The challenge for boardrooms is to design a digitisation programme to improve worker visibility across production and customer engagement, to enhance collaboration between locations and across teams, and build agility into everyday operations. This will give workers a 360-degree view across sales, supply chain and production processes, and provide access to company-wide data and interactive visualisations.
If successful, companies will have equipped their teams to do everything from answering customer questions to identifying inefficiencies in the production process.
The company-wide view also acts as cross-training, leading to employees with holistic knowledge of the business – again, that’s creating a new generation of thought leaders.
Collaboration tools can reinforce this. For example, a field technician can advise on the re-engineering of a product to lower costs and improve performance, or team up with experts from around the world – remotely, or through virtual and mixed reality – to quickly solve complex problems.
With the right technology mix, employees not only receive rich, visual, on-the-job training but also stave off the jaded stagnation associated with years of service. Daily innovation and collaboration adds value across the supply chain, sales and production.
Agility – the ability to respond quickly to market changes – should follow naturally from a newly inspired workforce. Smart mobile solutions tied in to smart CRM and ERP systems, for instance, allow for dynamic role-switching: a technician in the field could generate new leads for a sales team or identify competitors, while a sales rep could provide customer service by accessing machine learning-assisted troubleshooting steps.
This is what the empowered employee looks like in a competitive world: wearing different hats, as business opportunities and requirements demand; working from anywhere; conferring with colleagues across oceans; and advising senior management on efficiency, quality and cost. Refinement breeds progress. Welcome to the Fourth Industrial Revolution.
One of the recent innovations pioneered by Siemens is the eHighway, an electrified freight transport system that combines the efficiency of electric railroads with the flexibility of long-haul trucks. Technicians servicing the trucks used a mixed-reality solution based on Microsoft HoloLens and Dynamics 365 for field service.
Technicians are now able to complete maintenance tasks much faster and more accurately, minimise human error, and immediately record service reports in Dynamics 365 for field servicing.

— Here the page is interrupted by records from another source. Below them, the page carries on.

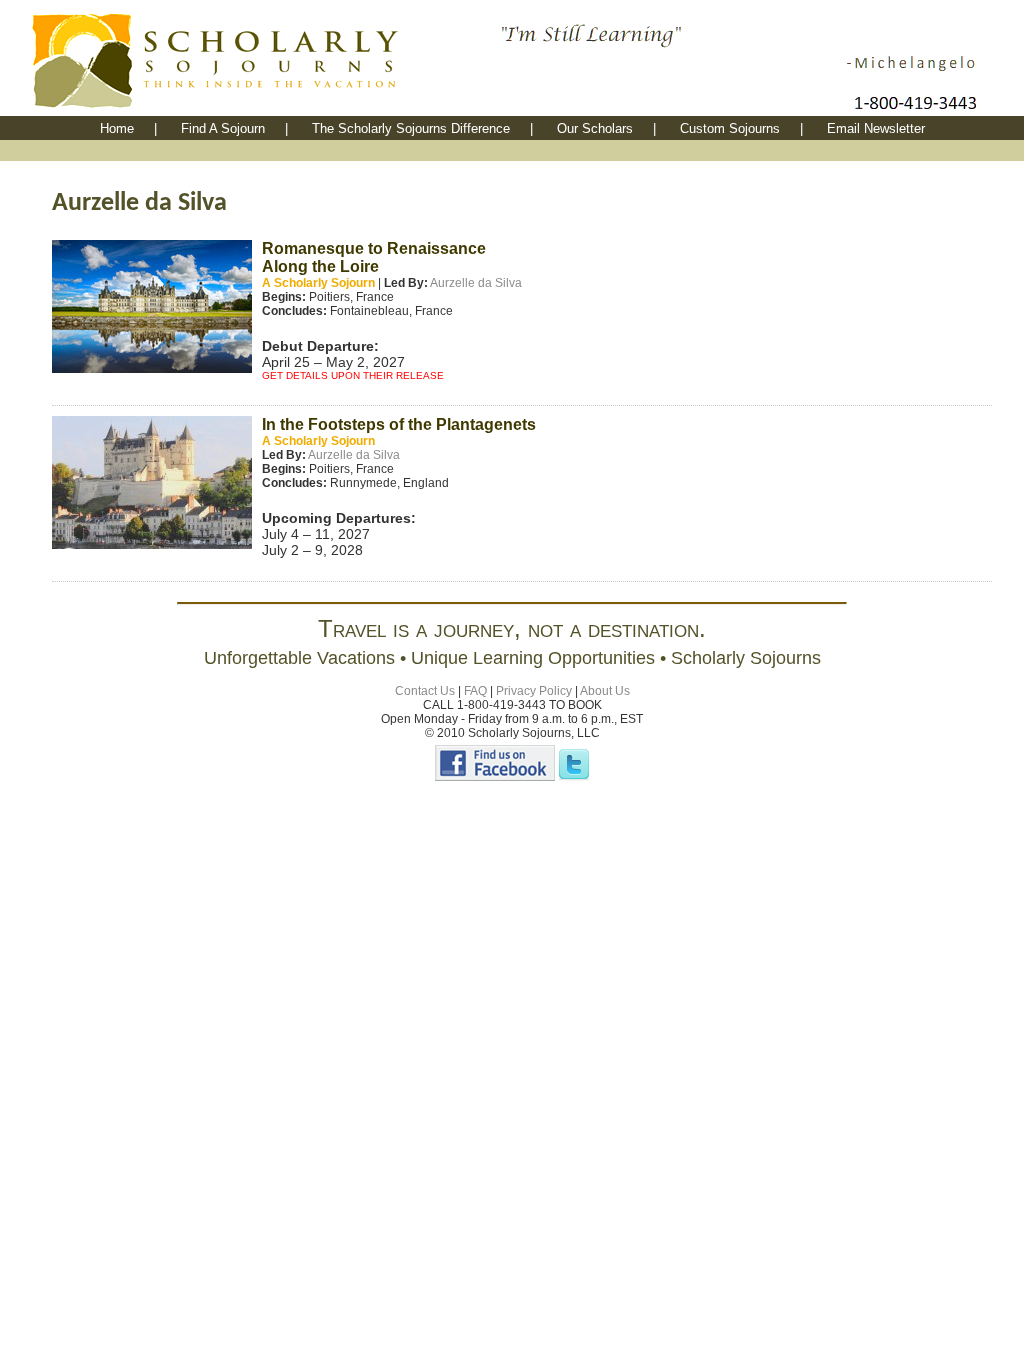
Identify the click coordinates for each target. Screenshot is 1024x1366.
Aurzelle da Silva (476, 283)
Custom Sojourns (730, 128)
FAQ (475, 691)
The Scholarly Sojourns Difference (411, 128)
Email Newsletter (876, 128)
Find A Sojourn (223, 128)
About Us (605, 691)
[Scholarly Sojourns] (495, 777)
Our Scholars (595, 128)
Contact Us (425, 691)
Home (117, 128)
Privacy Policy (534, 691)
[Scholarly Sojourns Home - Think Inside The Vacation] (262, 110)
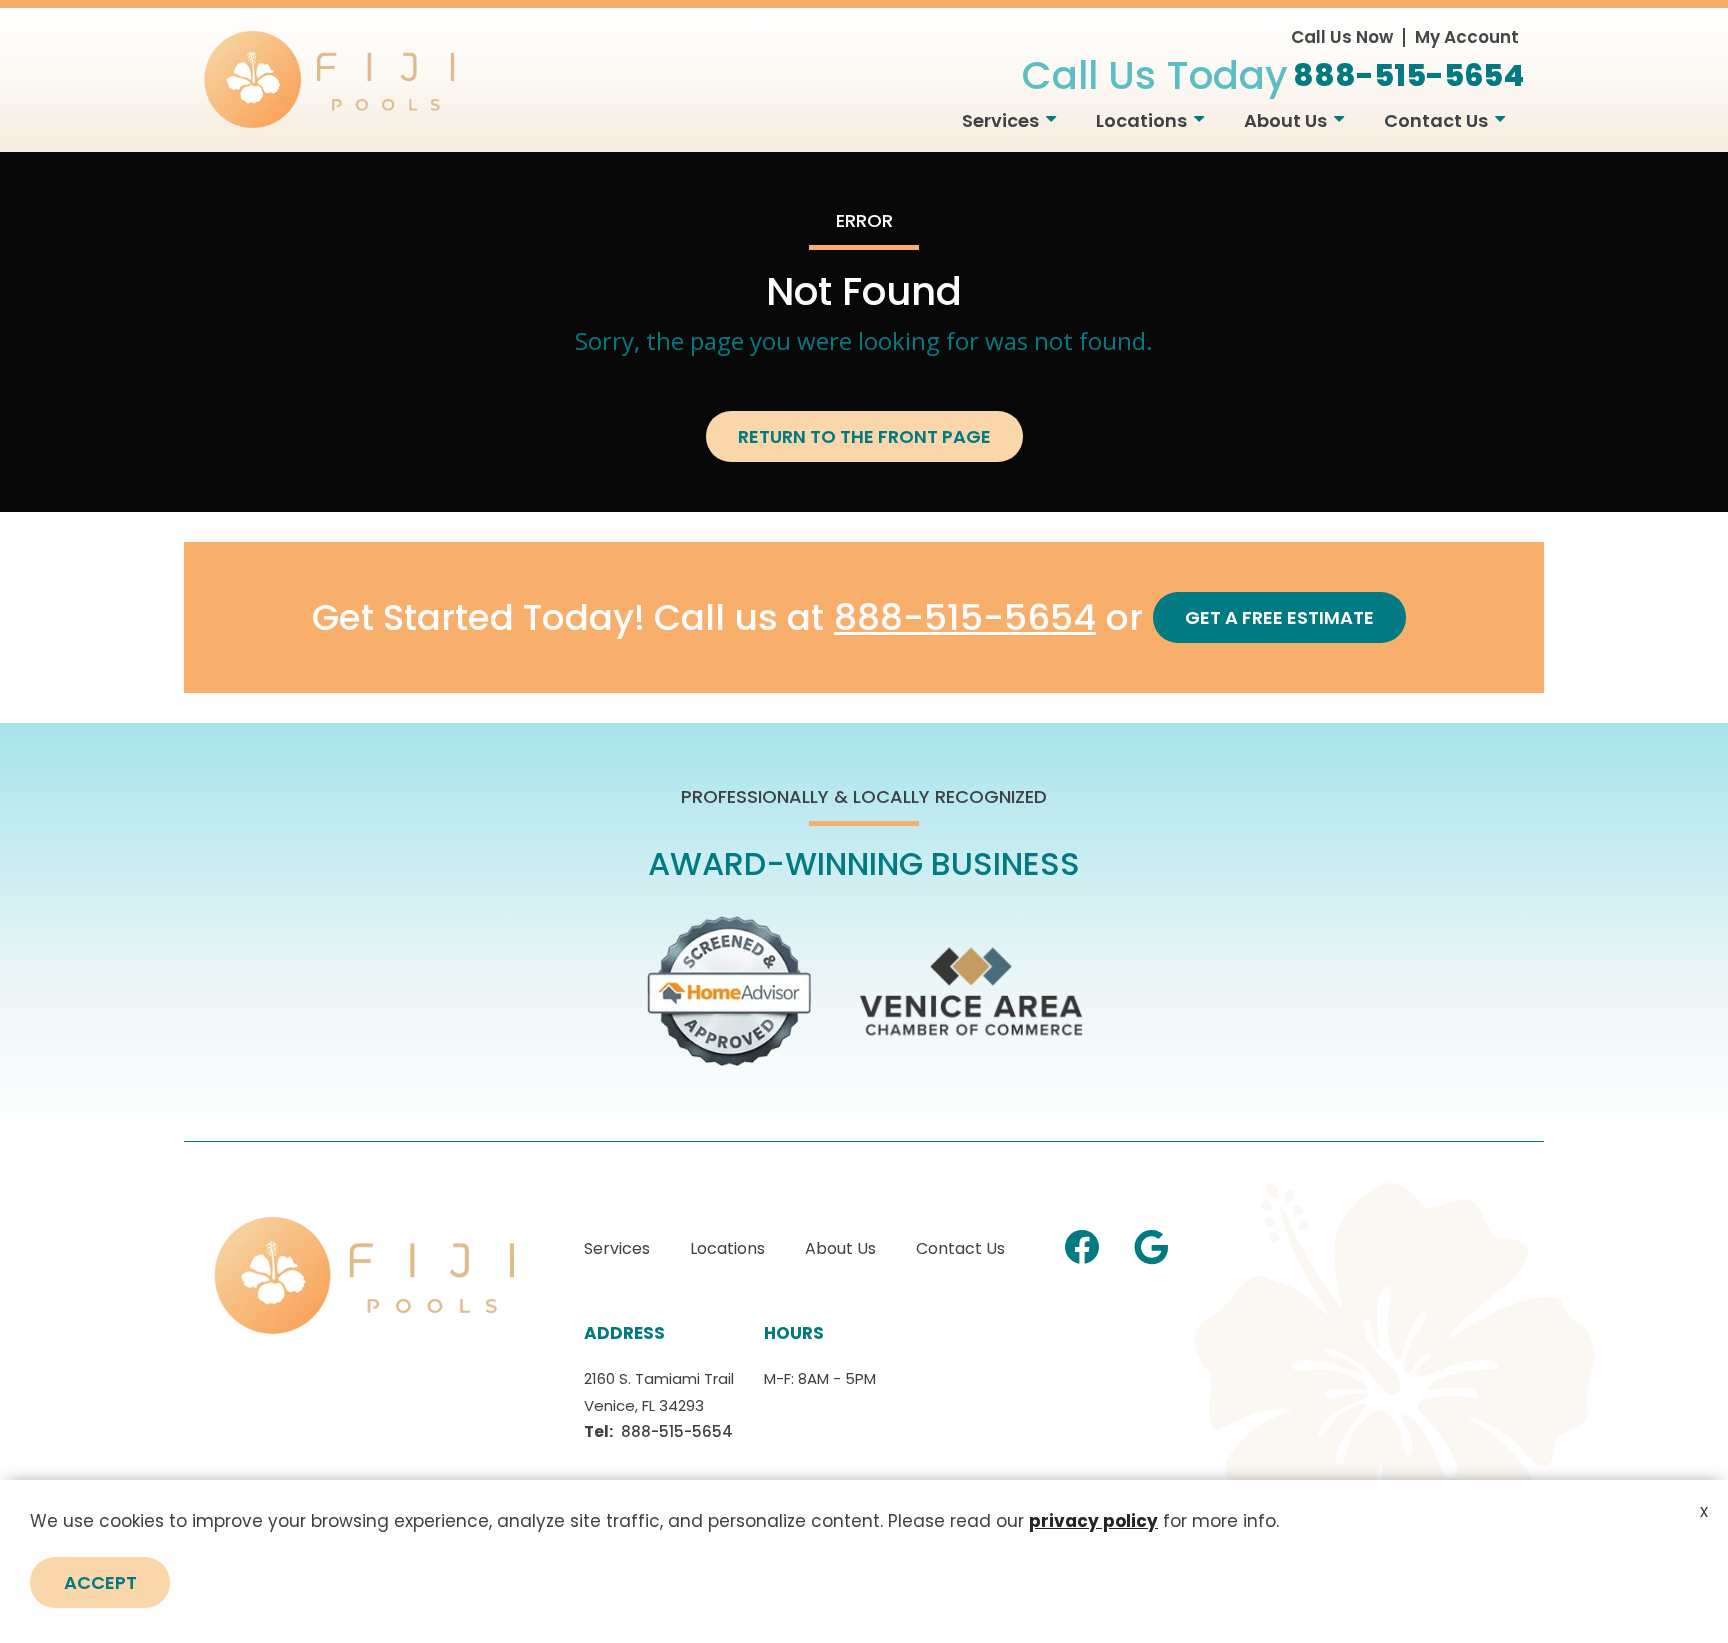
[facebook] (1082, 1244)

The company has a stated mission to make the full water cycle more efficient in order to deliver clean water to more people. That means offering the most efficient energy-saving pumps possible, managing wastewater and monitoring distribution networks to detect leaks and pump failures.
Grundfos used Microsoft Azure, the Azure IoT Suite, and Dynamics 365 to create a remote monitoring and maintenance solution. This resulted in a more efficient and flexible command and control system to reduce maintenance time and costs – and deliver a better product.